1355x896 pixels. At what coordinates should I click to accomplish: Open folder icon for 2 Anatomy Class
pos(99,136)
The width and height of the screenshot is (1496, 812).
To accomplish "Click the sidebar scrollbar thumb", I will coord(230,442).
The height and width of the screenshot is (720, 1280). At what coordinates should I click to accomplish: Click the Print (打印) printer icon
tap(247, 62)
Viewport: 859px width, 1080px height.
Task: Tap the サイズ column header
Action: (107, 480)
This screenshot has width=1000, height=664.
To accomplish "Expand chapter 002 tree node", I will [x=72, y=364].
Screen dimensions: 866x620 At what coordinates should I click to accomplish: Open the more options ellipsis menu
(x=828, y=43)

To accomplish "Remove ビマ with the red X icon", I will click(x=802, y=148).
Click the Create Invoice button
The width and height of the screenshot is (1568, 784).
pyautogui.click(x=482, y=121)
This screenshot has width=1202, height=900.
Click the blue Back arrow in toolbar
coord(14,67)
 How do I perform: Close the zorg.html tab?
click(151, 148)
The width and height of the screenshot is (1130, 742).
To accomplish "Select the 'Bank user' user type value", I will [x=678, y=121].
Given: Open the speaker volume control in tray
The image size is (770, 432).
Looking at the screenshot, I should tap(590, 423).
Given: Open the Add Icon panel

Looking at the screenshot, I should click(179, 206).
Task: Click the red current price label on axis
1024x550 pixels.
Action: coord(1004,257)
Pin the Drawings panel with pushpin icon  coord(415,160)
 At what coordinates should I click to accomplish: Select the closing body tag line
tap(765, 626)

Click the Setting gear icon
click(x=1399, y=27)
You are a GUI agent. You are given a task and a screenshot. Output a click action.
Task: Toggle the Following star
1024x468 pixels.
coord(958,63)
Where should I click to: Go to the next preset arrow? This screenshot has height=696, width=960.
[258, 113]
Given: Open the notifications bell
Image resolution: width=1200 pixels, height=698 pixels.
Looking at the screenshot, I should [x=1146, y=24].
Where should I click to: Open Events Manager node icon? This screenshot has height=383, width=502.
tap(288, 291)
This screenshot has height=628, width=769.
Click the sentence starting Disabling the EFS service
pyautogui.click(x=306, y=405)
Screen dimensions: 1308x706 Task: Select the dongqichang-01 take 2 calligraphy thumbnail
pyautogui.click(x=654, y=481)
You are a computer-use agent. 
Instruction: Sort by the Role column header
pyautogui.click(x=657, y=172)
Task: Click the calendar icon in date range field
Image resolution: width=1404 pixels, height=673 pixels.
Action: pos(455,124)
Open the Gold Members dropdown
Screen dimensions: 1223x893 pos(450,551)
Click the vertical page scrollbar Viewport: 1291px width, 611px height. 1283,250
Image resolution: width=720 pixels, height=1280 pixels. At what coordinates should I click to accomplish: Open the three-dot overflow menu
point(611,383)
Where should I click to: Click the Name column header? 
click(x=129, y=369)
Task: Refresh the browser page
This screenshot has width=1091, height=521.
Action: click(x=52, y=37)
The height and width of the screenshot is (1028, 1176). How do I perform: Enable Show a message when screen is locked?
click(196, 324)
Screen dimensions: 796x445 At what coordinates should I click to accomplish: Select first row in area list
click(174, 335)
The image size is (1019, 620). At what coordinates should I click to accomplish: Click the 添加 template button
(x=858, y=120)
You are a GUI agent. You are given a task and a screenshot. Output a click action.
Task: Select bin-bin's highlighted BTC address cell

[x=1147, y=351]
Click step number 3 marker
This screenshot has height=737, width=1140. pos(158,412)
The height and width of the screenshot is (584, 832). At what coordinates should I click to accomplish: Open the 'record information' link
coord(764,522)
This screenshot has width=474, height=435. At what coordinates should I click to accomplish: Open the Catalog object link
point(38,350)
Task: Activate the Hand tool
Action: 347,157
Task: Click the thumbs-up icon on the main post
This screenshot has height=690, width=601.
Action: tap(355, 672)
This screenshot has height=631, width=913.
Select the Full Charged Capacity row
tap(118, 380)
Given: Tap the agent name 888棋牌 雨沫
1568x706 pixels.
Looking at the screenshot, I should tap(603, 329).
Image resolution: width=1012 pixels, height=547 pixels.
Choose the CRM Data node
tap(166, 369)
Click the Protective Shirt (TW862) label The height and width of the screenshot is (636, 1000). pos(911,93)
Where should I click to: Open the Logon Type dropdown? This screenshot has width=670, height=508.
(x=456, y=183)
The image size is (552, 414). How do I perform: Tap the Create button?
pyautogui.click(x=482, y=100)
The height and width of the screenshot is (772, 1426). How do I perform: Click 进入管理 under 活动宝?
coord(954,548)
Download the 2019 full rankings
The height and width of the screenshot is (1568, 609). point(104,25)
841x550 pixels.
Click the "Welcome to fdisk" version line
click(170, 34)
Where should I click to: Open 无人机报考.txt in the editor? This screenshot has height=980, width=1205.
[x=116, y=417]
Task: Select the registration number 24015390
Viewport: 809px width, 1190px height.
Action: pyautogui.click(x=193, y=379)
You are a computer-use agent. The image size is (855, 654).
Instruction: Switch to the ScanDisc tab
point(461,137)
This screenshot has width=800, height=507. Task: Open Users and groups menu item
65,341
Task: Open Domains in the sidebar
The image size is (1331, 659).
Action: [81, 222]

##########

Exercise details: With the line containing "Task: Open Domains in the sidebar" as the start and the last line of the material above as the end, copy that run of lines exactly, both ends included, and nothing more.

Solution below:
Task: Open Domains in the sidebar
The image size is (1331, 659).
Action: [81, 222]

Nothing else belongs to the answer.